AIM OF THE TASK
Rewrite the data below with "Select" replaced by "Choose" and everything else left unchanged. Omit the pictures from your answer.

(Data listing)
┄┄┄┄┄┄┄┄┄┄┄┄┄┄┄┄┄┄┄┄

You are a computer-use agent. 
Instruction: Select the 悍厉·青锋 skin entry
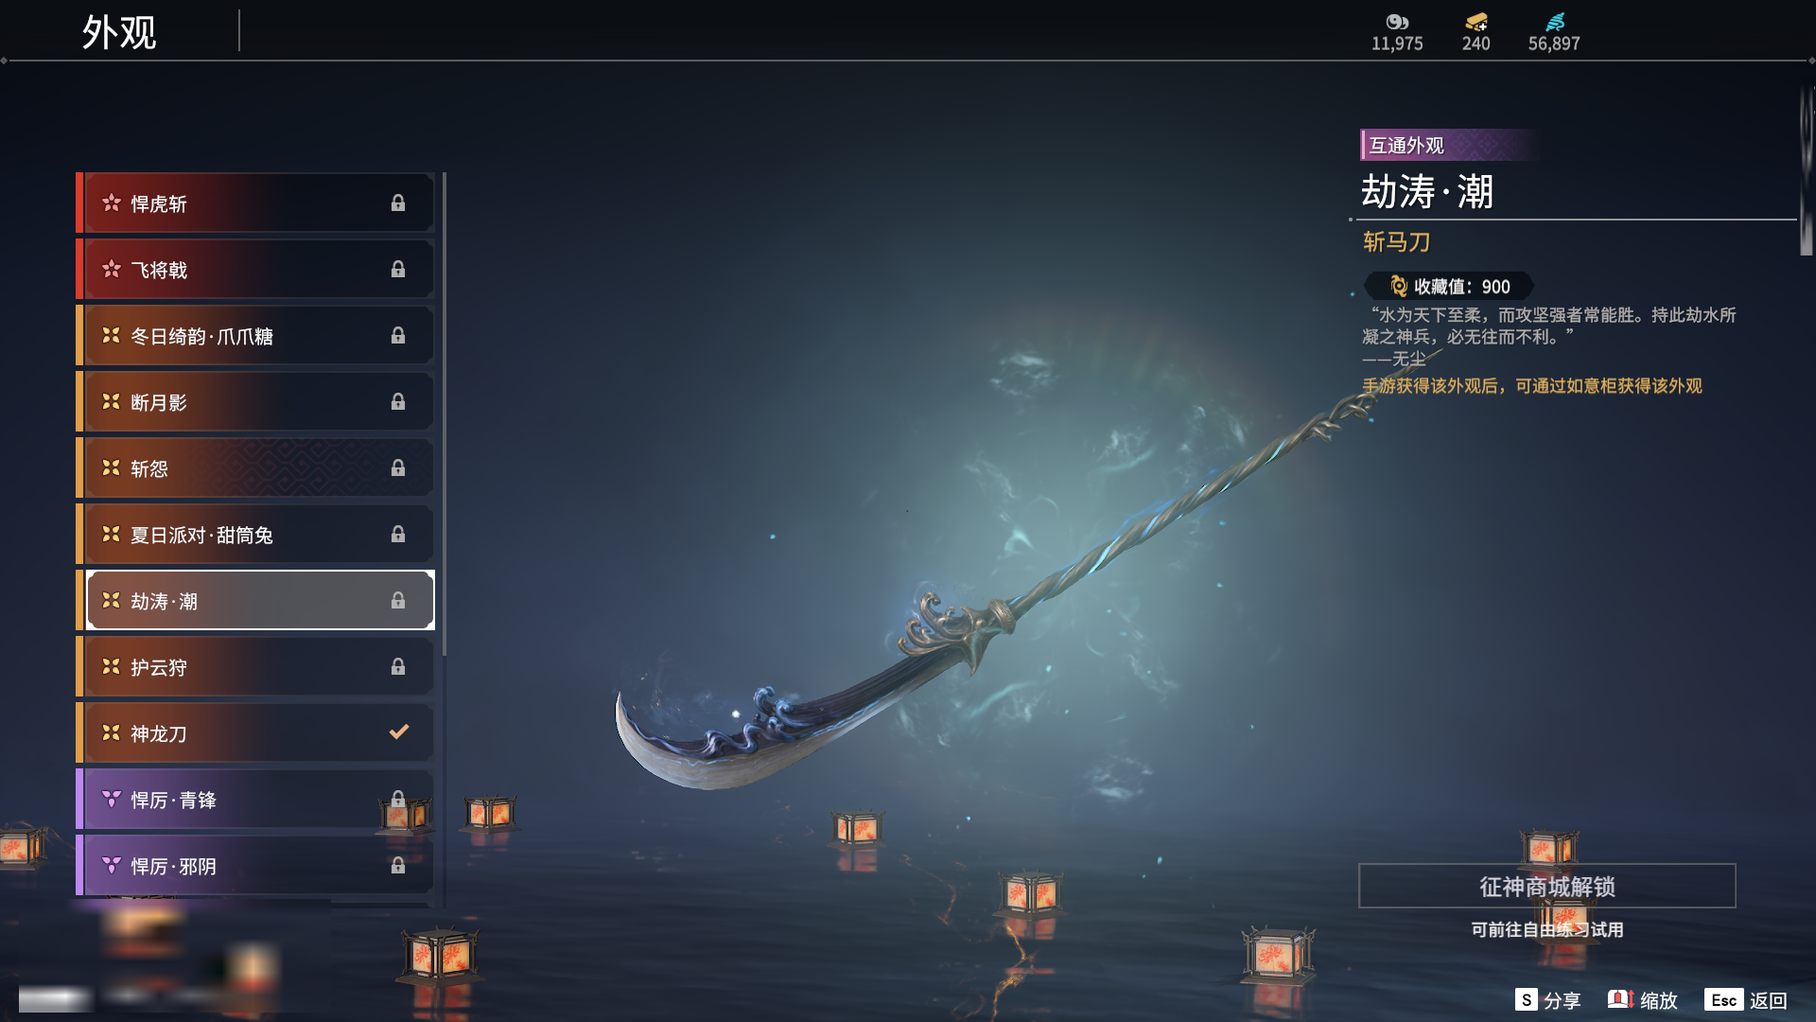click(255, 800)
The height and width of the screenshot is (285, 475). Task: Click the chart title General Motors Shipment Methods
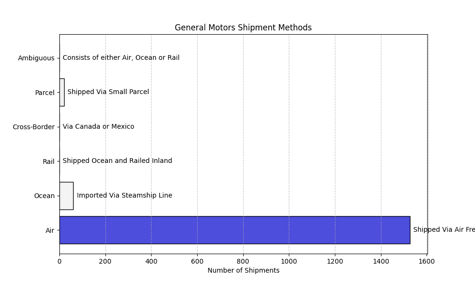pos(243,28)
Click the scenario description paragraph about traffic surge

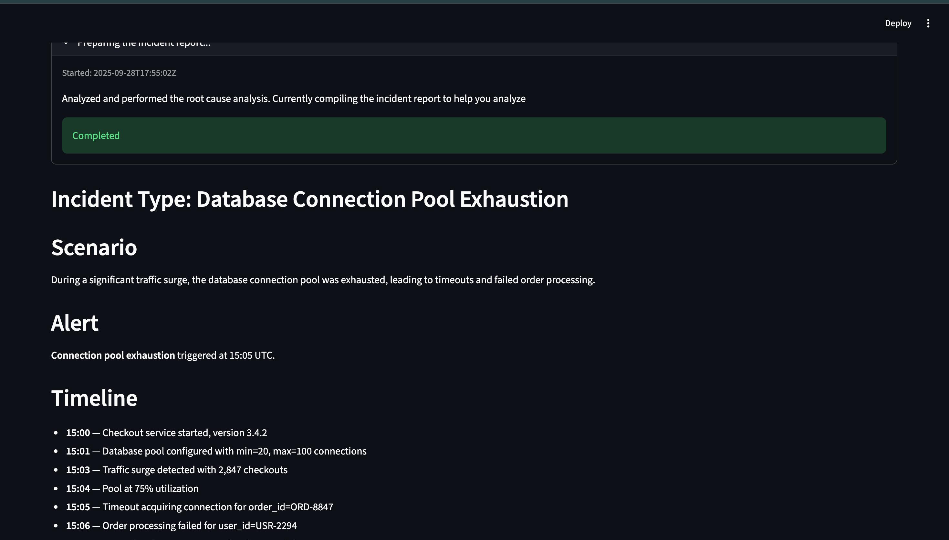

┄┄┄┄┄┄┄┄┄┄┄┄┄┄┄┄┄┄┄┄

RESPONSE TO THE TASK
You are a computer-use agent. 
Instruction: Choose the 悍厉·青锋 skin entry
click(255, 800)
The height and width of the screenshot is (285, 475). Task: Click the chart title General Motors Shipment Methods
pos(243,28)
Click the scenario description paragraph about traffic surge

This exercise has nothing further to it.